Content area

Abstract

DNA methylation data-based precision cancer diagnostics is emerging as the state of the art for molecular tumor classification. Standards for choosing statistical methods with regard to well-calibrated probability estimates for these typically highly multiclass classification tasks are still lacking. To support this choice, we evaluated well-established machine learning (ML) classifiers including random forests (RFs), elastic net (ELNET), support vector machines (SVMs) and boosted trees in combination with post-processing algorithms and developed ML workflows that allow for unbiased class probability (CP) estimation. Calibrators included ridge-penalized multinomial logistic regression (MR) and Platt scaling by fitting logistic regression (LR) and Firth’s penalized LR. We compared these workflows on a recently published brain tumor 450k DNA methylation cohort of 2,801 samples with 91 diagnostic categories using a 5 × 5-fold nested cross-validation scheme and demonstrated their generalizability on external data from The Cancer Genome Atlas. ELNET was the top stand-alone classifier with the best calibration profiles. The best overall two-stage workflow was MR-calibrated SVM with linear kernels closely followed by ridge-calibrated tuned RF. For calibration, MR was the most effective regardless of the primary classifier.
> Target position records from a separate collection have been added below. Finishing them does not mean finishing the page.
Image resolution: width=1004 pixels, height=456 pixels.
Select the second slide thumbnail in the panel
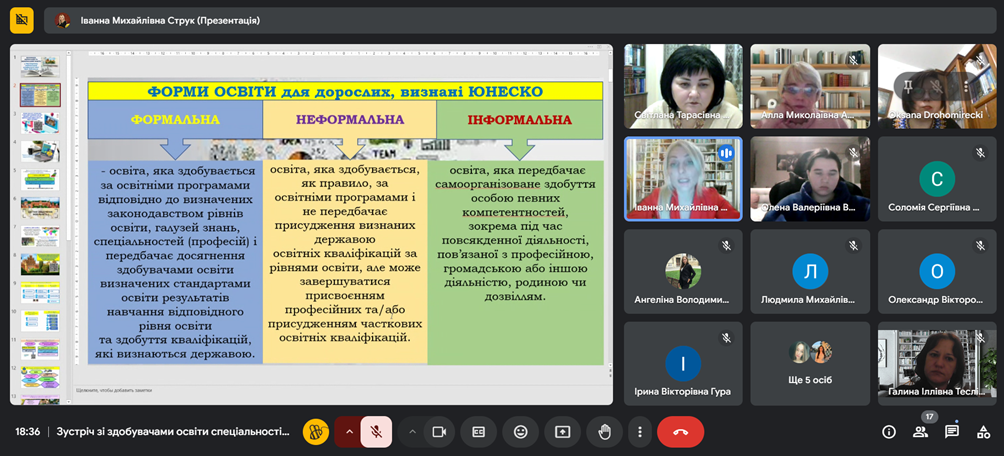click(x=40, y=95)
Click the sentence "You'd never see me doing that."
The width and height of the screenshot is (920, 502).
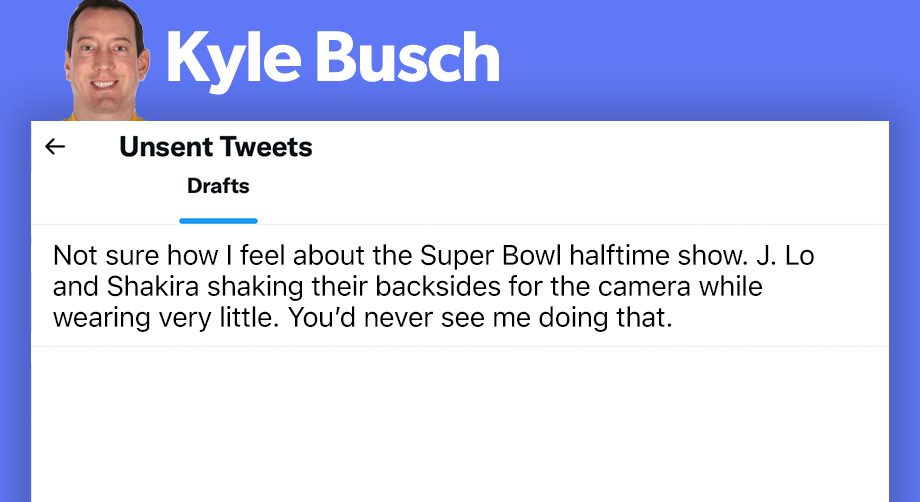click(x=480, y=318)

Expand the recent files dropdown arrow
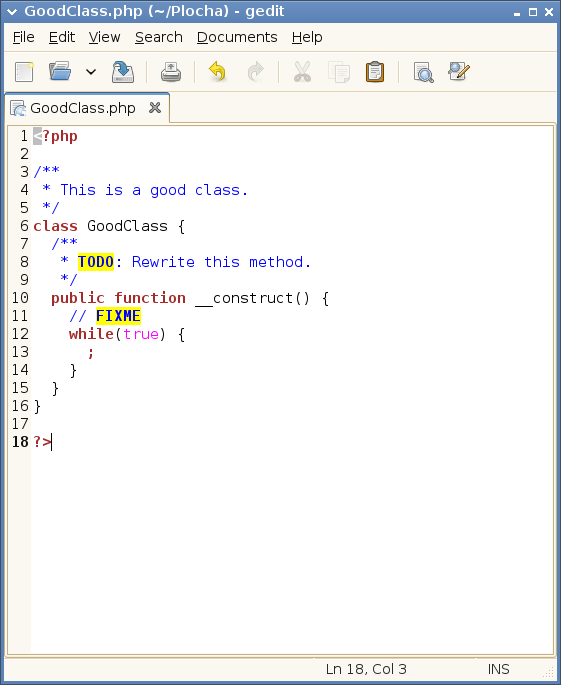pos(91,72)
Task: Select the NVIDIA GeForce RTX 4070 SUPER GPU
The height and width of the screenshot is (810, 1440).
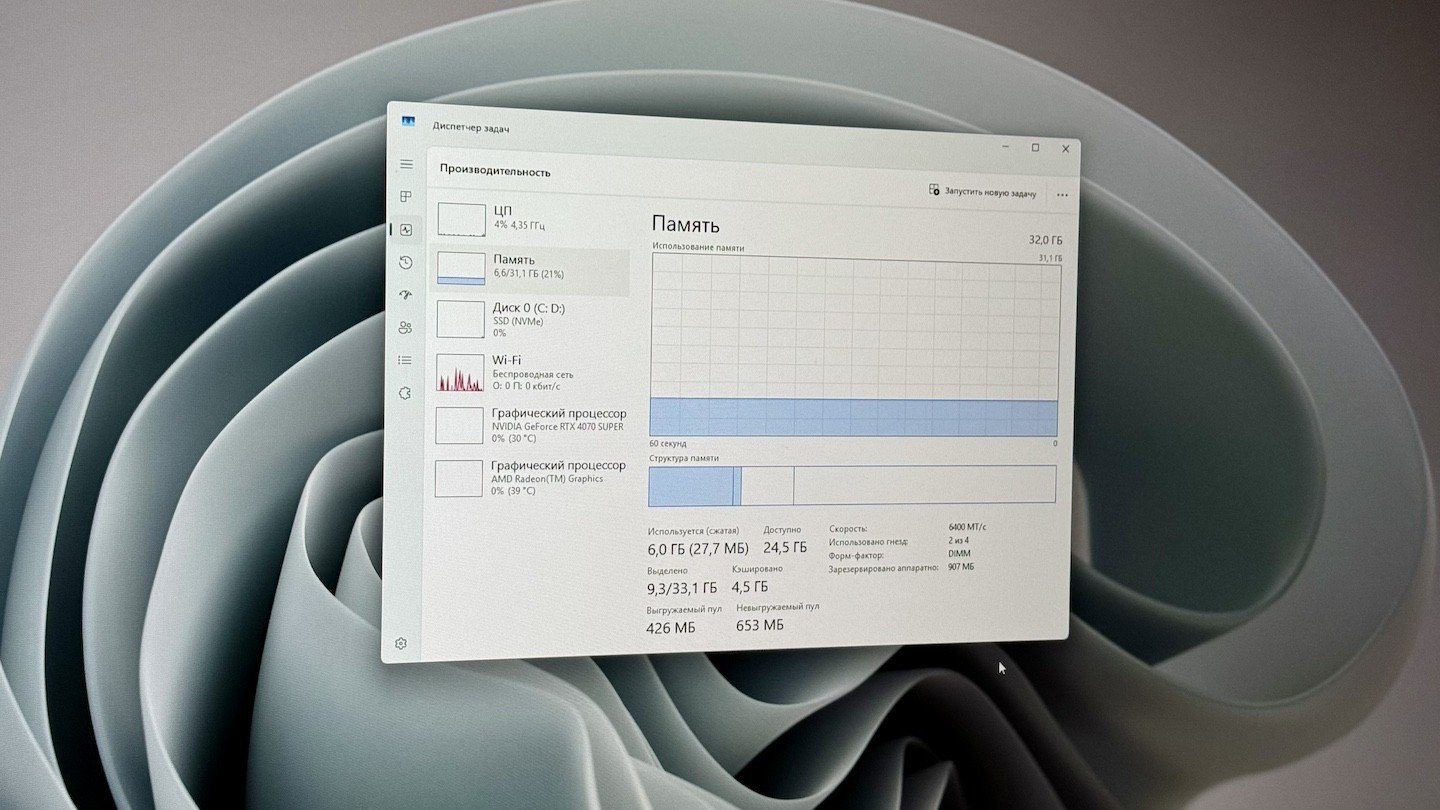Action: (530, 425)
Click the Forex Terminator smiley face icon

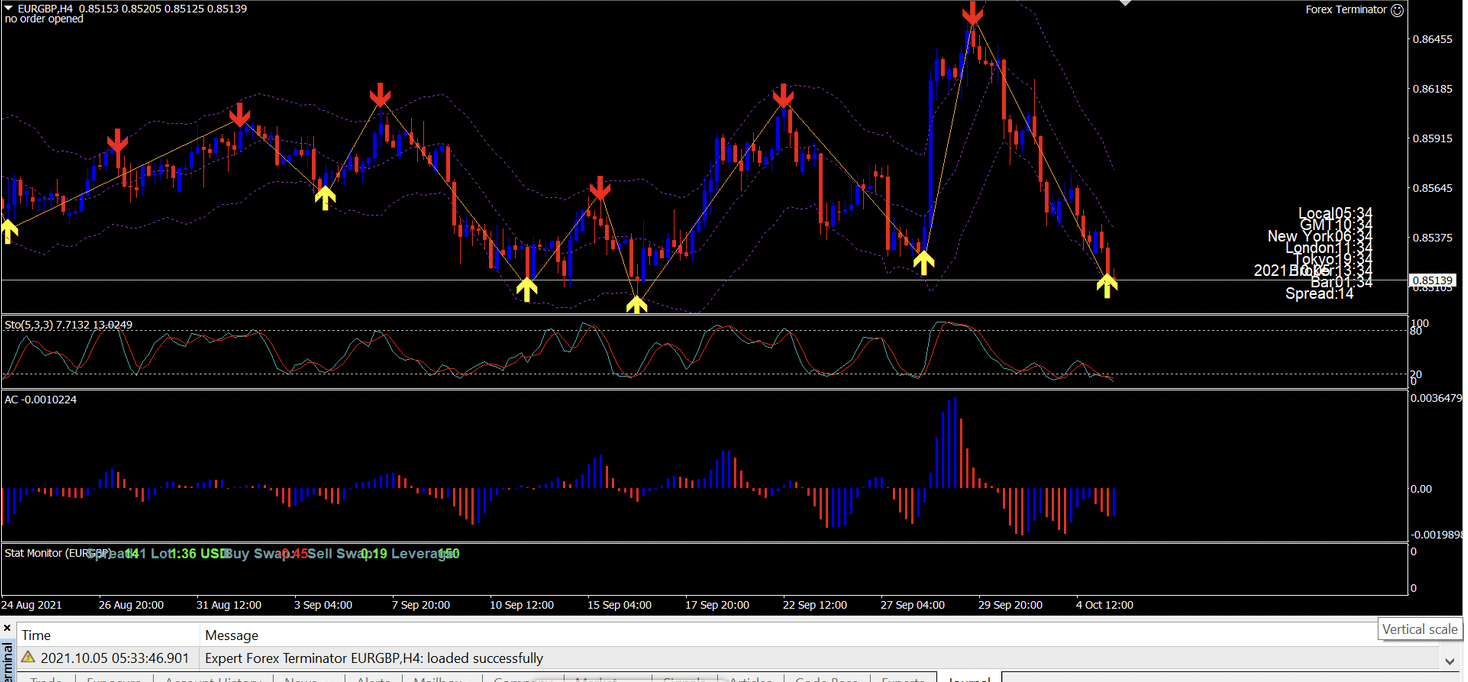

The protocols developed as a result of these comparisons provide valuable guidance on choosing ML workflows and their tuning to generate well-calibrated CP estimates for precision diagnostics using DNA methylation data. Computation times vary depending on the ML algorithm from <15 min to 5 d using multi-core desktop PCs. Detailed scripts in the open-source R language are freely available on GitHub, targeting users with intermediate experience in bioinformatics and statistics and using R with Bioconductor extensions.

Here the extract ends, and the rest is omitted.